Starting at the line that contains "Where should I" and ending after the line that contains "tap(343, 220)", convert those lines into a JSON list of strings, one string per line. Skip blank lines and leave the pictures out.

### Source records
◇ ◇ ◇

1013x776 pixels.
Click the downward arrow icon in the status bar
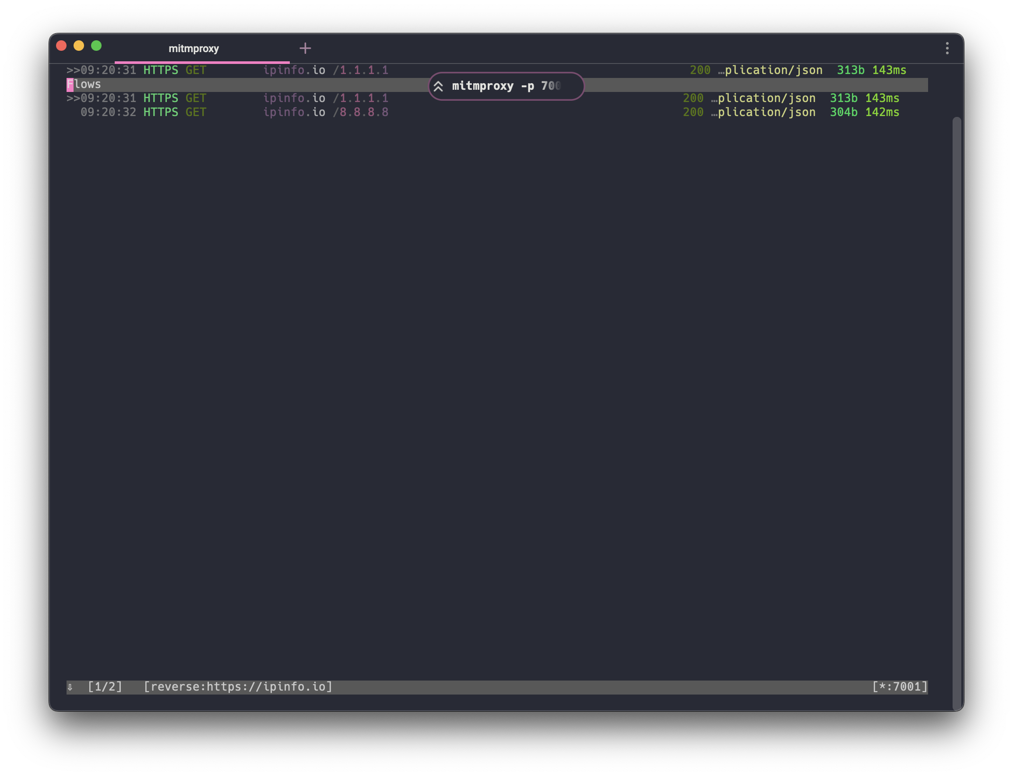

◇ ◇ ◇

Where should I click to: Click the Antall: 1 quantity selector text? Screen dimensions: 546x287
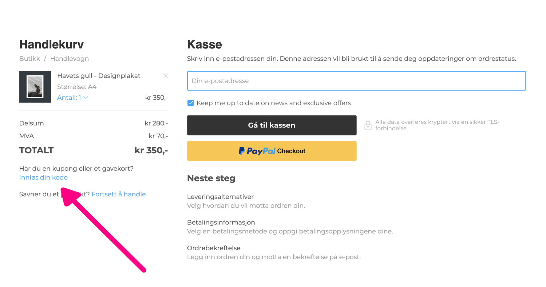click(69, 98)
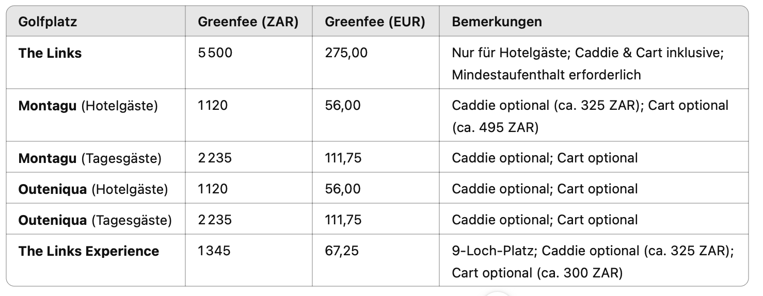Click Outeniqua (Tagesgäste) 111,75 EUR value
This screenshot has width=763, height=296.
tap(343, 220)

◇ ◇ ◇

### Result for this exercise
[
  "Where should I click to: Click the Antall: 1 quantity selector text? Screen dimensions: 546x287",
  "click(69, 98)",
  "Click Outeniqua (Tagesgäste) 111,75 EUR value",
  "This screenshot has width=763, height=296.",
  "tap(343, 220)"
]